» Exercise description
Using the line that contains "This screenshot has width=1568, height=732." as the start, restate each line word for word through the final line of the material below, and return only those.

» Data
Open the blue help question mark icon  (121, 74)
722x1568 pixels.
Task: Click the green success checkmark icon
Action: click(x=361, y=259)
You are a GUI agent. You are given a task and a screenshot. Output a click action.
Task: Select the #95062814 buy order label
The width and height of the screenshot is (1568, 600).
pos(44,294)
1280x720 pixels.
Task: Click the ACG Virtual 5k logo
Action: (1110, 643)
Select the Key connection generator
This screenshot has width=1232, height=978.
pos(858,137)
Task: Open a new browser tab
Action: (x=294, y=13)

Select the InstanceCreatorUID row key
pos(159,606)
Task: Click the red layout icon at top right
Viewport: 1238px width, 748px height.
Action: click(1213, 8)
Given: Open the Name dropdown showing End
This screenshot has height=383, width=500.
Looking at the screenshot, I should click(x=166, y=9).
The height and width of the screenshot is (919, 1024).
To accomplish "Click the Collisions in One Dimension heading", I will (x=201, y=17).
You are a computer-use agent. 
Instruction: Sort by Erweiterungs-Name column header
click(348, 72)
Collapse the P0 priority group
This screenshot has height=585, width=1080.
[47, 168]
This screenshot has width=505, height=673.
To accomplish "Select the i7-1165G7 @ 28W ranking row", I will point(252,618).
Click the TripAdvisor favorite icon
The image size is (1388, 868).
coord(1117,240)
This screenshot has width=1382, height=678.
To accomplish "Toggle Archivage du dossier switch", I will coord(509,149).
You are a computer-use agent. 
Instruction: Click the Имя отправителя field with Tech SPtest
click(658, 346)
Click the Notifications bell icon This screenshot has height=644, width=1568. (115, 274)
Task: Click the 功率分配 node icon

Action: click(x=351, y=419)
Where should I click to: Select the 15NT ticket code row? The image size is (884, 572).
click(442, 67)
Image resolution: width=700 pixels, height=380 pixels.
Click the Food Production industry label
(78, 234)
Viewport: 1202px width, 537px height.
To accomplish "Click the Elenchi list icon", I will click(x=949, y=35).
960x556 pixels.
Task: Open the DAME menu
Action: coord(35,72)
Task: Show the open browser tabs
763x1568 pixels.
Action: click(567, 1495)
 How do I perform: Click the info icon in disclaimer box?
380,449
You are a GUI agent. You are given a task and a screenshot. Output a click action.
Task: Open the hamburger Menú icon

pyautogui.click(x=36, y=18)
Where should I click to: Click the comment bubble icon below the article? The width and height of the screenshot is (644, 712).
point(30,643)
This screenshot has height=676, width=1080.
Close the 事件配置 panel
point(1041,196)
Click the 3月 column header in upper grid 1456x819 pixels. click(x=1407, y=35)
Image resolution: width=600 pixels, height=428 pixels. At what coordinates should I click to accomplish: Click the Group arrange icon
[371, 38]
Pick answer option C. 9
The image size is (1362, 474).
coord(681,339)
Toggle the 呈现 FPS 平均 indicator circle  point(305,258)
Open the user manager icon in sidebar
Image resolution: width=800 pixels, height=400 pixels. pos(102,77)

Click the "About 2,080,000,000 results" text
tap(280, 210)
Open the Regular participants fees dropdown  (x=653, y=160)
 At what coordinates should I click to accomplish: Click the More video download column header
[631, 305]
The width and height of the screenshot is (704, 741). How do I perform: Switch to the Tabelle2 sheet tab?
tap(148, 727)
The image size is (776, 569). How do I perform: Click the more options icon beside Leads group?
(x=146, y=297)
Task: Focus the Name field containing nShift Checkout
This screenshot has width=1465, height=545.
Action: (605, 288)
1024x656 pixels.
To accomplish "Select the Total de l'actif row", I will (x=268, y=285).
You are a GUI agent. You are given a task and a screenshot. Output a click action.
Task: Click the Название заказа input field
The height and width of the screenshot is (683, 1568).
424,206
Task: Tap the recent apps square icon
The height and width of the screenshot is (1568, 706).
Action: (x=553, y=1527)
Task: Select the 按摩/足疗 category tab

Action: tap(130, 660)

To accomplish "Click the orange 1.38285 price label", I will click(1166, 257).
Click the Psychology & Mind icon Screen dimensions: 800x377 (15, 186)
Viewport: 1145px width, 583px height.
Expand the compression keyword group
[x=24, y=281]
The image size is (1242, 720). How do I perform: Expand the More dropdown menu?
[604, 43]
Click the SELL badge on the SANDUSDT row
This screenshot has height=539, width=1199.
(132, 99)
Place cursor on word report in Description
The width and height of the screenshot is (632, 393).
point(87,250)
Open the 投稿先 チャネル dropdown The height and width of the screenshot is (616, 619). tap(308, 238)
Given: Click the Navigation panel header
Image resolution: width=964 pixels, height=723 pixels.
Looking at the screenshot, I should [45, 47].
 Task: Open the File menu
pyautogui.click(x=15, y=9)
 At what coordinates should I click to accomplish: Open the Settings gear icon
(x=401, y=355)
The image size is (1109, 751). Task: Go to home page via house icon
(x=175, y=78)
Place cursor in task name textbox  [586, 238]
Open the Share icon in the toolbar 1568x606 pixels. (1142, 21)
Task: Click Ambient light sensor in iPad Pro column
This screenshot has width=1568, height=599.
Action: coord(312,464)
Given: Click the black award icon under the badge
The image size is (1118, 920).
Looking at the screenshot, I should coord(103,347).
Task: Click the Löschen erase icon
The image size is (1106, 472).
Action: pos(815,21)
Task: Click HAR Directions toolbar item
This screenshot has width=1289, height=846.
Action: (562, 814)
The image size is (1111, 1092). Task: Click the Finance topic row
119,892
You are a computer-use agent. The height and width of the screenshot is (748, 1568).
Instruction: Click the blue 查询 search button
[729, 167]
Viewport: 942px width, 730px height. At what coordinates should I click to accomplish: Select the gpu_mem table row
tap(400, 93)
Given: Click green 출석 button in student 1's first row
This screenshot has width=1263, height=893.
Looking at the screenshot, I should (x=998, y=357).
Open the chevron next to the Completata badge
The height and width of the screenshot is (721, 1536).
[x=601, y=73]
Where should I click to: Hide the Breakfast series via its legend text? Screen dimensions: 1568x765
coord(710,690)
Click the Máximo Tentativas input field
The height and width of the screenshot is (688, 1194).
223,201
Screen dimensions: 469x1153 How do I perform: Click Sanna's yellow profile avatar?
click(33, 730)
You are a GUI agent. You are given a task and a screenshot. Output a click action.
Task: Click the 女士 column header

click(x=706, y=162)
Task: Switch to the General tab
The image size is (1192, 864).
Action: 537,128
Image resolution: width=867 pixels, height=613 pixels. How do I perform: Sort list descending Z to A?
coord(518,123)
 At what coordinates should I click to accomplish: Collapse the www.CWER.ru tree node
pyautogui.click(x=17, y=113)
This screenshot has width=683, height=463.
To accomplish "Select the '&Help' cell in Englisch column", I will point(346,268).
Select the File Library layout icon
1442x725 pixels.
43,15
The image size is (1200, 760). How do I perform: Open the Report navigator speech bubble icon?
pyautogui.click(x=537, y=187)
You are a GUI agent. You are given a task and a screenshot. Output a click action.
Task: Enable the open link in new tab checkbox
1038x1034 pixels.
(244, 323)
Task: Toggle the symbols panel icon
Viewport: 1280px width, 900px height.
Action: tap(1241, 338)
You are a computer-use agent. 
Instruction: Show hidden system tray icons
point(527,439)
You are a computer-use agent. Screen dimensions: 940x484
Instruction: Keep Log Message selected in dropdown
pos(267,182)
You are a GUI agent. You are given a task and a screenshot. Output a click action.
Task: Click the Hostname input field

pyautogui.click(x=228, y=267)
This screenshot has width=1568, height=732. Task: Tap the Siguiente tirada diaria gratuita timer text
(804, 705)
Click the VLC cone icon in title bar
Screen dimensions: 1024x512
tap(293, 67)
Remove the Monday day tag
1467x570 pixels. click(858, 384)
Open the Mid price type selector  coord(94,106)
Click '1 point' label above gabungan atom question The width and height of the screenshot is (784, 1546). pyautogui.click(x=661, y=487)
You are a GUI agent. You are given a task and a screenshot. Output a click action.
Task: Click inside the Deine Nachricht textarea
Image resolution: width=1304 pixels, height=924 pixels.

» Answer section
This screenshot has width=1568, height=732. Task: Tap the Siguiente tirada diaria gratuita timer text
(804, 705)
Click the VLC cone icon in title bar
Screen dimensions: 1024x512
tap(293, 67)
Remove the Monday day tag
1467x570 pixels. click(858, 384)
Open the Mid price type selector  coord(94,106)
Click '1 point' label above gabungan atom question The width and height of the screenshot is (784, 1546). pyautogui.click(x=661, y=487)
You are a GUI agent. You are given a task and a screenshot. Output a click action.
Task: Click inside the Deine Nachricht textarea
Image resolution: width=1304 pixels, height=924 pixels.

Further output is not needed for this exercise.